外資系企業に異例の巨額拠出…台湾TSMCらに最大4760億円の補助金交付が決定
半導体企業に補助金──と聞いてエルピーダメモリを想起した人も少なくなかろう。公的資金300億円をのみ込んだ挙げ句、2012年2月末、会社更生法の適用を申請して経営破綻した「日の丸」半導体メーカーである。
半導体ファウンドリー(生産受託)世界最大手の台湾積体電路製造(TSMC)が中核となって熊本県菊陽町に建設中の半導体新工場に最大4760億円の補助金が交付されることが決まった。

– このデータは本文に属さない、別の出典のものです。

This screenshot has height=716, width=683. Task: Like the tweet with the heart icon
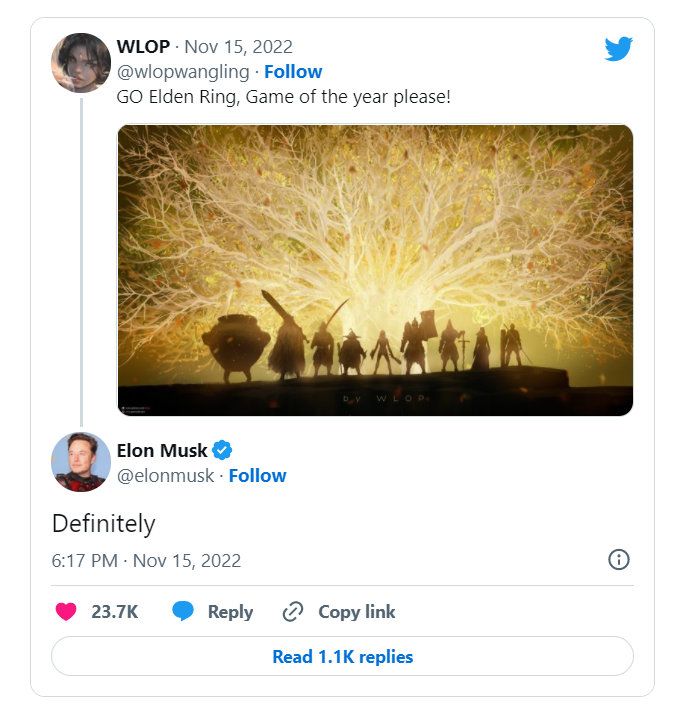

21年度の補正予算で国立研究開発法人「新エネルギー・産業技術総合開発機構(NEDO)」に創設された6170億円の基金から24年度までに順次、支給する。外資系企業への巨額拠出は異例だ。
新工場はTSMCのほかソニーグループやデンソーも出資する合弁企業が24年末の出荷開始をメドにソニーの半導体子会社工場の隣接地21.3ヘクタールで4月から建設を進めている。総投資額は86億ドル(約1.1兆円)で、その半分近くが国民の“血税”も入った補助金で賄われる形になる。
生産するのは回路線幅10~20ナノメートル台(1ナノは1ミリの100万分の1)のロジック半導体で、月産能力は300ミリウエハー換算で5.5万枚。電子機器や自動車・同部品メーカーなどに供給する。従業員は1700人規模とし、うち「1200人を地元から雇用する」(TSMC関係者)としている。